■ TASK REQUIREMENTS ■
Copy out the records from the line with "You are a computer-use agent. Viewport: 434px" up to and including the last line of the records, requests and all, but shift every coordinate in the answers by adding 65 to it. Leave out all other lines.

■ ENTRIES SUPPLIED ■

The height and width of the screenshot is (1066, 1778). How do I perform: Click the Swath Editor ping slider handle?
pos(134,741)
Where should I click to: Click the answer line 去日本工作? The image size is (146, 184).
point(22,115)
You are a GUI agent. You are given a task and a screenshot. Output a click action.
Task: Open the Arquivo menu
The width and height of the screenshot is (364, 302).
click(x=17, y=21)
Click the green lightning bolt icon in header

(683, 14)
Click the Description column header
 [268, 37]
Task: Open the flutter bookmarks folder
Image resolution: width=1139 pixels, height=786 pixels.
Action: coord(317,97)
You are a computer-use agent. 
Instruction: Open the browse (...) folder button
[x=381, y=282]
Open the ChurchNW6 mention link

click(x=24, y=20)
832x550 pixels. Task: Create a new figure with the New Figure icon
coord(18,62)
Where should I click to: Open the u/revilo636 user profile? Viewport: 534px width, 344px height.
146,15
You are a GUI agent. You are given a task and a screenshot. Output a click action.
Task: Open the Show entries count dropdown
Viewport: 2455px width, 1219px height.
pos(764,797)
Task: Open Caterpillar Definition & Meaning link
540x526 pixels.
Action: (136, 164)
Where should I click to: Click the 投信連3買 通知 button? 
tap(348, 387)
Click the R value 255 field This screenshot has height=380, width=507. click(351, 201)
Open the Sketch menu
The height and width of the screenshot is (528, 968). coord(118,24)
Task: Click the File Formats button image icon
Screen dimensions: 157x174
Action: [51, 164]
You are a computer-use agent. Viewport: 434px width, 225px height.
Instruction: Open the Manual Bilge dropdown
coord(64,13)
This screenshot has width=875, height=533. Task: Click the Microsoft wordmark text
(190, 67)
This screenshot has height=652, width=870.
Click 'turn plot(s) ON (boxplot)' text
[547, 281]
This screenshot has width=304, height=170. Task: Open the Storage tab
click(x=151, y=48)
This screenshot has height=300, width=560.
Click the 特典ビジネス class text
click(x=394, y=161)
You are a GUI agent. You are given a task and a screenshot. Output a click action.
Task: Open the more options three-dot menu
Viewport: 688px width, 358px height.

■ FULL SOLUTION ■
You are a computer-use agent. Viewport: 434px width, 225px height.
Instruction: Open the Manual Bilge dropdown
coord(129,78)
This screenshot has width=875, height=533. Task: Click the Microsoft wordmark text
(255, 132)
This screenshot has height=652, width=870.
Click 'turn plot(s) ON (boxplot)' text
[612, 346]
This screenshot has width=304, height=170. Task: Open the Storage tab
click(x=216, y=113)
This screenshot has height=300, width=560.
Click the 特典ビジネス class text
click(x=459, y=226)
You are a GUI agent. You are given a task and a screenshot. Output a click action.
Task: Open the more options three-dot menu
Viewport: 688px width, 358px height.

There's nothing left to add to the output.